§ **The problem**
Transcribe exactly the entries from the "You are a computer-use agent." line to the end, both included, minus pictures.

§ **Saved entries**
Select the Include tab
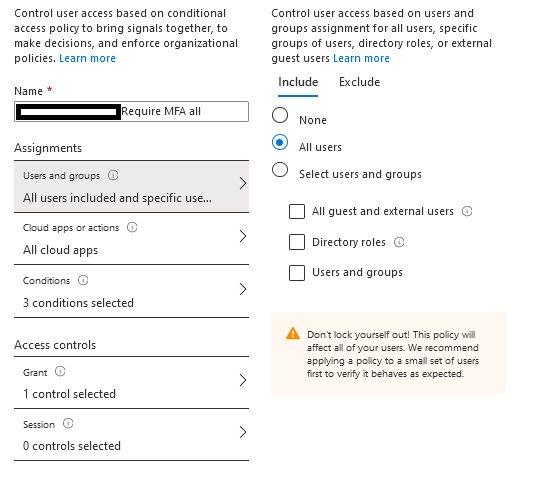This screenshot has height=490, width=537. [298, 82]
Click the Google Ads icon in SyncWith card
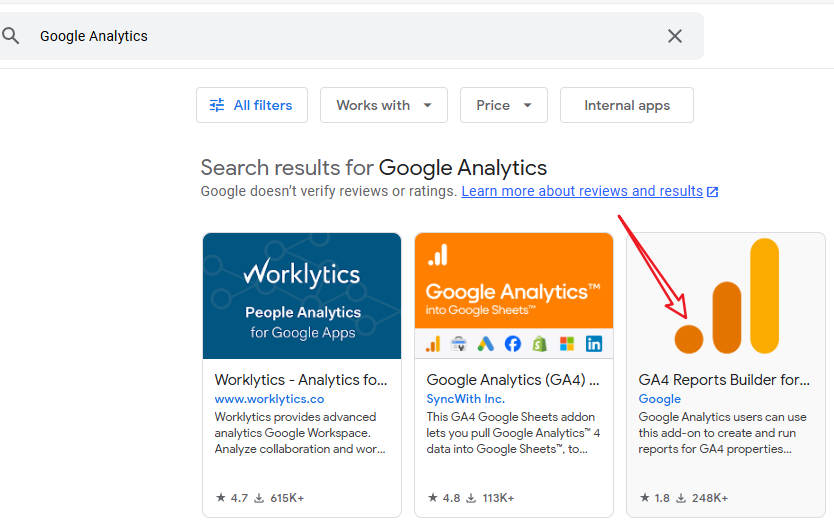 pyautogui.click(x=486, y=344)
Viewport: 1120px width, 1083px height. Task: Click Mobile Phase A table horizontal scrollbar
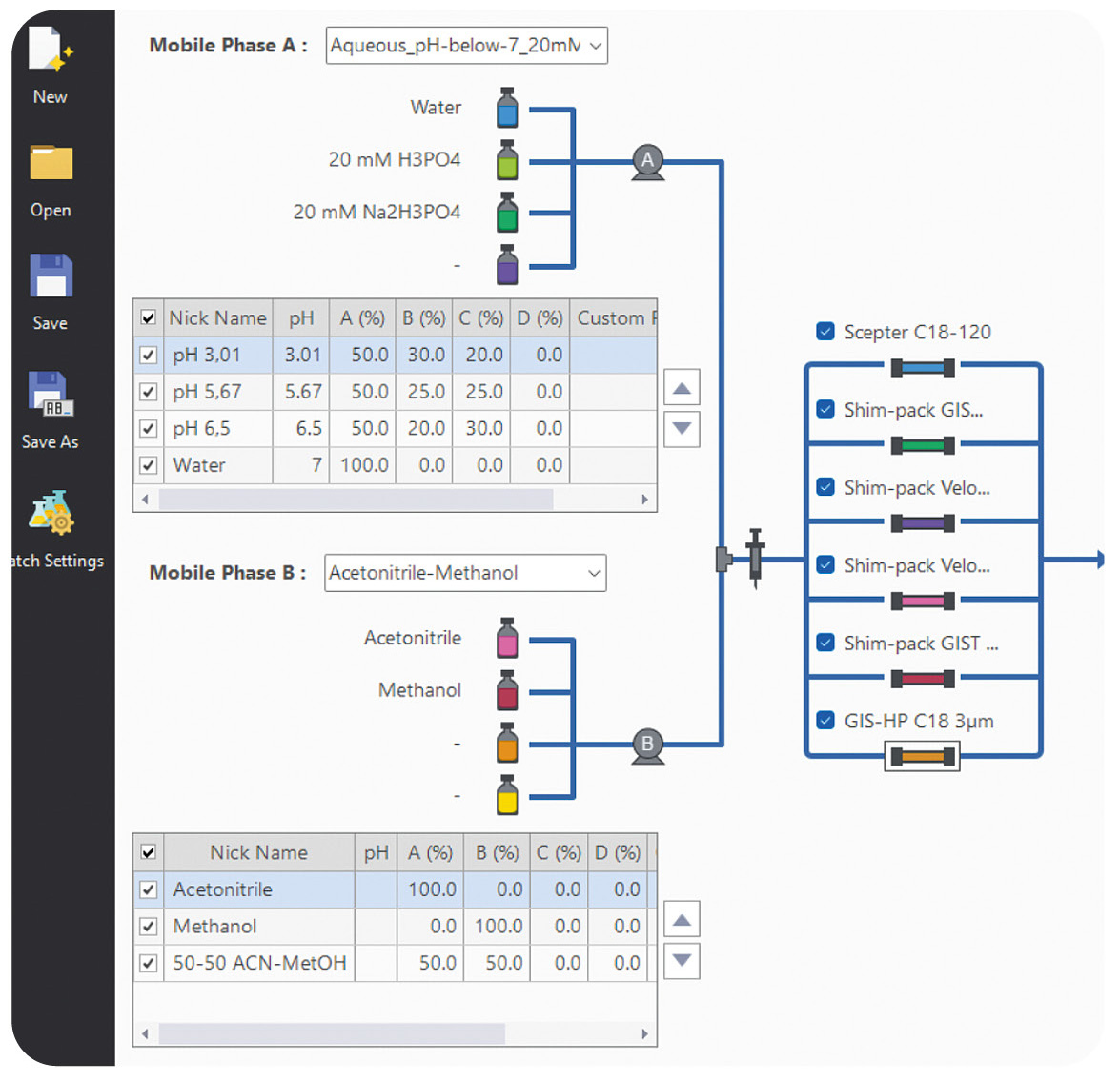coord(356,500)
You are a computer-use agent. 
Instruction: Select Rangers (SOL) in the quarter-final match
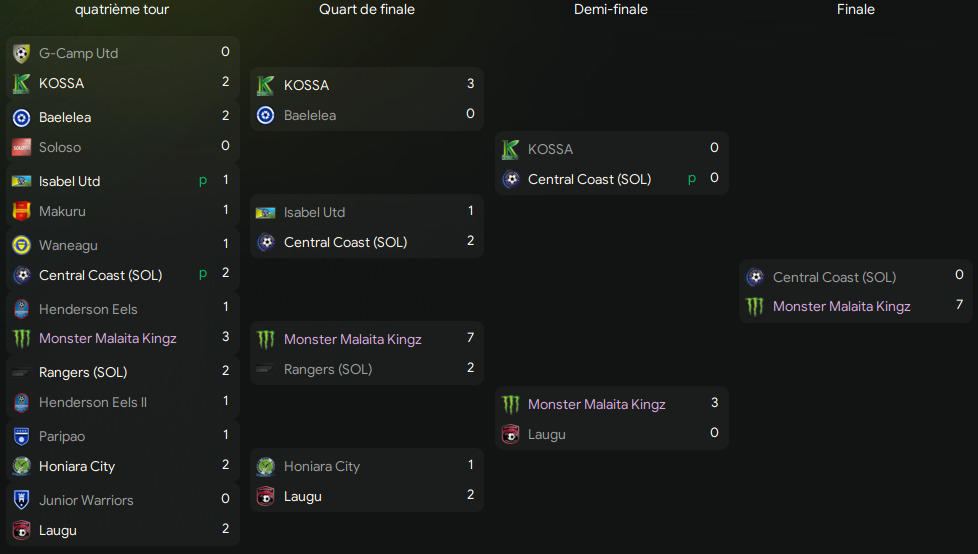coord(328,369)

§ **Result for this exercise**
You are a computer-use agent. 
Instruction: Select Rangers (SOL) in the quarter-final match
coord(328,369)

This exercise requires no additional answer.